Public Speaking Topics



A cool way to come up with brilliant, topical public speaking topics.

Never be afraid of public speaking just because you can't come up with a decent speech topic.

That's ridiculous when you really think about it.

Topics for a speech or as presentation are everywhere, if you know where to look.

Where do you look? At your life.

And please don't imagine there's nothing of interest to other people in your life. On lots of levels, your audience's lives are exactly the same as yours.

They're humans. Therefore they suffer! In a million ways. Big or small it doesn't matter.

Have you ever suffered? Speak about that.

If you need graphic evidence of human suffering pick up a newspaper or, even better, surf a news website.

Use this technique and you'll have tons of public speaking topics in less than 5 minutes.

  1. Think About Your Audience. There's no getting away from this one. Make sure you at least give a few seconds to thinking about what they want to hear.

  2. Pick up today's copy of the main metropolitan daily newspaper.Or go to its website. Whatever.

  3. Read each of the headlines on the front page. This will give you plenty of speech ideas.

  4. Pick at least two angles from which to approach each story. You may need to skim the articles or you may already know enough about the issue to nail your topic. Write down each angle as it comes to you.
————
# Problem description
Write what comes next in the text on finding public speaking topics, picking up after its final sentence. The lines that follow have no connection to the public speaking text.

# Data extract
————
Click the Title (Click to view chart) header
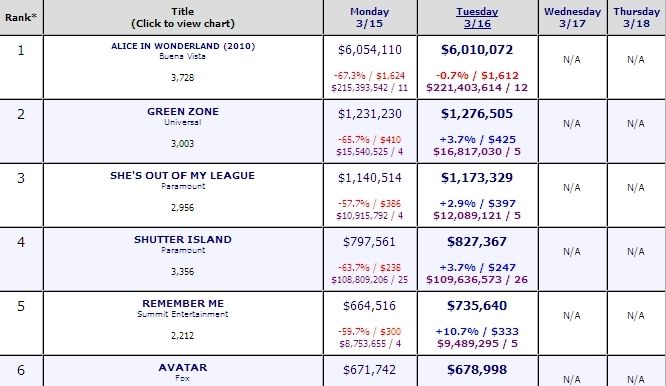This screenshot has height=386, width=666. (x=183, y=17)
————
# Exercise result
  5. Have fun with it. This public speaking stuff is meant to be enjoyable. You get to express yourself. And for a few minutes anyway people have to listen!


Here's my list from today:

  • "About-face lets 23 MPs keep travel perks." Politicians with their snouts in the trough. Hmmm. I can work with that.
  • "Bashing victim forgives her attackers." I could lament the violence in society today or marvel at the inspirational example of forgiveness shown here.
  • "Rugby brawl verdict - nine boys barred." Violence in a high profile school sport. I might debate the verdict, deplore the violence or deplore the mamby-pamby attitude of the judiciary. The tack depends on the audience and whether I want to be persuasive or provocative.
  • "Judge: Time to let gay couples adopt." Good human rights stuff here. Are we really still even questioning this? Good grief!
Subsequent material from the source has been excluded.